Analysis: Section 3 of the Act brought about vesting of the estate, and Section 4(a) expressly carried with it the proprietor's or tenure-holder's interests in hats, bazars, melas and allied sairati interests, subject only to the interests expressly saved by the Act. Section 5 preserved homesteads, but a homestead was a dwelling house used for residence or letting out, with its appurtenant land and structures, and not a commercial complex used for regular buying and selling. Reading Sections 4, 5, 6, 7, 7A, 7B and 7C together, the Act drew a distinction between saved homesteads and vested bazars.

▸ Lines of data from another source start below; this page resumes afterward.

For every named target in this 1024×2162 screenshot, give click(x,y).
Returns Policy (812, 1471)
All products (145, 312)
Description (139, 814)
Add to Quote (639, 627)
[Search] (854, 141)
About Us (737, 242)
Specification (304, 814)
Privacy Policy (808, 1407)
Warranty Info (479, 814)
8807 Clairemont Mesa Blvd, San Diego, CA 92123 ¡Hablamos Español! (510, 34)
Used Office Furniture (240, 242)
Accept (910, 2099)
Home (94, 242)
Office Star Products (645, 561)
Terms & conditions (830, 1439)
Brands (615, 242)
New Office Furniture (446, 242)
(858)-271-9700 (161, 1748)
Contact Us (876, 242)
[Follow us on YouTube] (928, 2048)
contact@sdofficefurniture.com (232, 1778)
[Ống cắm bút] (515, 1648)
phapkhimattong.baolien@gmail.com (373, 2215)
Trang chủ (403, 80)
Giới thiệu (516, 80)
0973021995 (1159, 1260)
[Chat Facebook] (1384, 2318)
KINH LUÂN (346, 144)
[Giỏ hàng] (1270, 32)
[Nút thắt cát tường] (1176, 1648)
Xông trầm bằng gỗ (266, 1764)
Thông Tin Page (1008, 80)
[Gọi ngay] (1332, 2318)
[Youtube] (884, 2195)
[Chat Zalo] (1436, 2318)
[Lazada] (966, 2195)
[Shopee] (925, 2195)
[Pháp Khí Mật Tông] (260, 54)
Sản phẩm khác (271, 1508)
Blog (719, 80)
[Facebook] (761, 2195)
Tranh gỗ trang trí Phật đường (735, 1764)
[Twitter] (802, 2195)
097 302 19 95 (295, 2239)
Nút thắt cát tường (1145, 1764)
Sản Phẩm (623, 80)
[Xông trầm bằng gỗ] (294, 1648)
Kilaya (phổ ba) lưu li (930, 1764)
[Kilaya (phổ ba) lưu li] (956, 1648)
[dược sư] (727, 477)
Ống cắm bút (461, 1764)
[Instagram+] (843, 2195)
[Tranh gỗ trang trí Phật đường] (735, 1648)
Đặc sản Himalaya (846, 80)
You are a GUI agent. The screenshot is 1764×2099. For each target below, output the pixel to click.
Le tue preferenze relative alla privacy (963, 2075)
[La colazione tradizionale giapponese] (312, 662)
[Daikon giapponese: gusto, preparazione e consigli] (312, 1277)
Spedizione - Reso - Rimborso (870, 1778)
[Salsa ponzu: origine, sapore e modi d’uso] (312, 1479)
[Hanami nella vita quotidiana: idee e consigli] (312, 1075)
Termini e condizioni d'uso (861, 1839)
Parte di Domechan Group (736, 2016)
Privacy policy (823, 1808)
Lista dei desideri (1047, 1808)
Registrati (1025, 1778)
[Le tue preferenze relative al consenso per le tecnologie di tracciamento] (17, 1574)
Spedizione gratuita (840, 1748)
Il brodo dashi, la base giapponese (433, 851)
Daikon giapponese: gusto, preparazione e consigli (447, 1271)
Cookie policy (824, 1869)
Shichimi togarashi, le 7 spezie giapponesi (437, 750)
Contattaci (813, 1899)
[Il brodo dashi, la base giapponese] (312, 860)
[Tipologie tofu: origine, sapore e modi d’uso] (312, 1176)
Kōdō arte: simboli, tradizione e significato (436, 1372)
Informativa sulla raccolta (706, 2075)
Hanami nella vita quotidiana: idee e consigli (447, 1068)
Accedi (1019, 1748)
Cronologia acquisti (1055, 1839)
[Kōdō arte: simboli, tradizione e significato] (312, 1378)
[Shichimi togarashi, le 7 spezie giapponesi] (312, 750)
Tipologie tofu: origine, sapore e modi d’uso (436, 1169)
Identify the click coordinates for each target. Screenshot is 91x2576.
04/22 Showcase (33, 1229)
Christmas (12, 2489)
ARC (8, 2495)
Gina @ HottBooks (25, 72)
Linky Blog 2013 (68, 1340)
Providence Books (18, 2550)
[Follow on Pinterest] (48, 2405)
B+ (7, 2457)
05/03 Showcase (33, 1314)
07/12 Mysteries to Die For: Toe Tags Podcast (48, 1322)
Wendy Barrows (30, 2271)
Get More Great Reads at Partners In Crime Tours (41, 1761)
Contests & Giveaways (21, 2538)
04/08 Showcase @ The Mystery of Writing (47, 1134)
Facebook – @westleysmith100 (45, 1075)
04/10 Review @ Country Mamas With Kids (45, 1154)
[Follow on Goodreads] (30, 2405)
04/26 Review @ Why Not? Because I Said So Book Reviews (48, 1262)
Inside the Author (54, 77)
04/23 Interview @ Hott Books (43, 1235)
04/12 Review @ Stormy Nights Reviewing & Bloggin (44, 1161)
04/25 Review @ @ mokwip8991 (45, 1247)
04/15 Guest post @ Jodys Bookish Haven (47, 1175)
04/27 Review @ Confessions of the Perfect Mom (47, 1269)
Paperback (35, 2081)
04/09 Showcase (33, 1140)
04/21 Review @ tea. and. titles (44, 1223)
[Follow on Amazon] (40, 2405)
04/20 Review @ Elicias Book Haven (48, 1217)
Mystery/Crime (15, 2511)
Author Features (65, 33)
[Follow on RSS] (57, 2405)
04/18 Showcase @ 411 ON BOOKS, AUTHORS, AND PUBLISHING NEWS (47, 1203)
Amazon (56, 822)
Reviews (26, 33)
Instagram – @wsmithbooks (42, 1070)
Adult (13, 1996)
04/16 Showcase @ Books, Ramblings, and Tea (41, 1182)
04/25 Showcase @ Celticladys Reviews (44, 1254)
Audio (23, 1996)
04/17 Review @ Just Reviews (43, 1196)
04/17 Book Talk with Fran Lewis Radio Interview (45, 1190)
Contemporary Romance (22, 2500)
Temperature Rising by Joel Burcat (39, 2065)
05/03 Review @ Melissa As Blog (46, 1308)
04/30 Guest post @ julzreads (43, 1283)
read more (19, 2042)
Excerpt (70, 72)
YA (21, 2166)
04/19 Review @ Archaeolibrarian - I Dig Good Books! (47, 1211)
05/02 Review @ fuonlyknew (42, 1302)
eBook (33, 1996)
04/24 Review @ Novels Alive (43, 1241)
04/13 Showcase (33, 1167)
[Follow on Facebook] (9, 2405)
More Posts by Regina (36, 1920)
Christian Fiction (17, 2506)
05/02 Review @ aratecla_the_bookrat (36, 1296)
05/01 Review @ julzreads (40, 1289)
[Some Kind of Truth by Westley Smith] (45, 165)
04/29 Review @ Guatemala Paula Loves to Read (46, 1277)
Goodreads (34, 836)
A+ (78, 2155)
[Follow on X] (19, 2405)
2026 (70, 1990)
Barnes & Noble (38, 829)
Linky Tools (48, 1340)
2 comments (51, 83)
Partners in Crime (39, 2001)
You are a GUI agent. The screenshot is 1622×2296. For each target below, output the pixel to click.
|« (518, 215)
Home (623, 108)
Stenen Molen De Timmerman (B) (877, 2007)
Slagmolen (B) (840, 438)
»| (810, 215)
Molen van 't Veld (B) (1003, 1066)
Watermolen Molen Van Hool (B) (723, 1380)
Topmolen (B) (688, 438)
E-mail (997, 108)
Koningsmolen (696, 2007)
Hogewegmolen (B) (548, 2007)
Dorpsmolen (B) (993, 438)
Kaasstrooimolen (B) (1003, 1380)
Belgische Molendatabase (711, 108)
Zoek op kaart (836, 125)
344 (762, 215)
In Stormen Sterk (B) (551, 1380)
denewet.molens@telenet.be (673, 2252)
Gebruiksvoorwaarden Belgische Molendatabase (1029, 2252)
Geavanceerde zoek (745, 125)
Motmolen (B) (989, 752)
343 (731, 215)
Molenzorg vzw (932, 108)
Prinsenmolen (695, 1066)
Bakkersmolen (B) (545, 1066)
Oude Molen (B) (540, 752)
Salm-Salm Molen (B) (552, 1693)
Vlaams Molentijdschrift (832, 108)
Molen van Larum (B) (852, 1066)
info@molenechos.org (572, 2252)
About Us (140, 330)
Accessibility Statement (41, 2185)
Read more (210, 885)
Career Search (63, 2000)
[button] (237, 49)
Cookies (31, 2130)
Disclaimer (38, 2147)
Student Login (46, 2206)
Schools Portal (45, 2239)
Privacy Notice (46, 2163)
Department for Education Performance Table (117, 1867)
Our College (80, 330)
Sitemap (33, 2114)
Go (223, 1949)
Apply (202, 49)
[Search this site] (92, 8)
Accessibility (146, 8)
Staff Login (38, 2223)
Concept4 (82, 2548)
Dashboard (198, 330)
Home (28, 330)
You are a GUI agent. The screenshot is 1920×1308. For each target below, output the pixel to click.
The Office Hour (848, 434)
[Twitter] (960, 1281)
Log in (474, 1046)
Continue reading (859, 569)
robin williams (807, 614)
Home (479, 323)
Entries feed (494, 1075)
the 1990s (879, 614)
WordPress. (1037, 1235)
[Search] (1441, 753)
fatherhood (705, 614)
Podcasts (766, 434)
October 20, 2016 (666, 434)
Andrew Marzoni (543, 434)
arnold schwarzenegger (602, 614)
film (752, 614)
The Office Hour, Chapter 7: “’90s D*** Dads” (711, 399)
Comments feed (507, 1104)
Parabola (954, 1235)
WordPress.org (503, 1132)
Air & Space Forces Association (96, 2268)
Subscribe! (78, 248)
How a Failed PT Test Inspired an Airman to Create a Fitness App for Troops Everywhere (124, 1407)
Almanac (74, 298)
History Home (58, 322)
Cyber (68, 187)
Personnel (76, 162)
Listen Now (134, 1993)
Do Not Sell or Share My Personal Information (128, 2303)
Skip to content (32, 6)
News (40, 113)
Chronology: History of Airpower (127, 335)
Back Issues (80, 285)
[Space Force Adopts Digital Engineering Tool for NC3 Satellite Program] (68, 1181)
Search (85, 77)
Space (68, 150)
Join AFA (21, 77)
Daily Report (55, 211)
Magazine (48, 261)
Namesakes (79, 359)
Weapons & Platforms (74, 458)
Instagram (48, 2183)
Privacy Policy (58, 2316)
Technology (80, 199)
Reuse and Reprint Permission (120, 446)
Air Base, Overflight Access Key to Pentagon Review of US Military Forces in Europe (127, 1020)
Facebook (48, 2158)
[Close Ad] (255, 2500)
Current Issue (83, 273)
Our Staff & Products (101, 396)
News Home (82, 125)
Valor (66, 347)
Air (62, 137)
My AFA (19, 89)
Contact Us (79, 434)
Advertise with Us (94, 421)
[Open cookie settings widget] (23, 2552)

The complexes in question consisted of rows of shops and were continuously used as markets for commercial activity; they were not dwelling houses merely because shops had once stood on the land or because rents were collected periodically. The statutory scheme also showed that the Act did not confine vesting of bazars to rural areas or periodical village hats; it covered bazars as commercial markets wherever they were held by the intermediary.
Conclusion: The bazars or market complexes were held to be covered by Section 4(a) and vested in the State, and they were not protected as homesteads under Section 5.
Final Conclusion: The challenge to the vesting of the market complexes failed, and the Full Bench view sustaining the State's claim was affirmed.
Ratio Decidendi: Under the Bihar Land Reforms Act, a bazar means a commercial market complex held by the intermediary, and such bazars vest in the State under Section 4(a); they are not homesteads merely because shops or structures exist on the land or because the property was once used for residential purposes.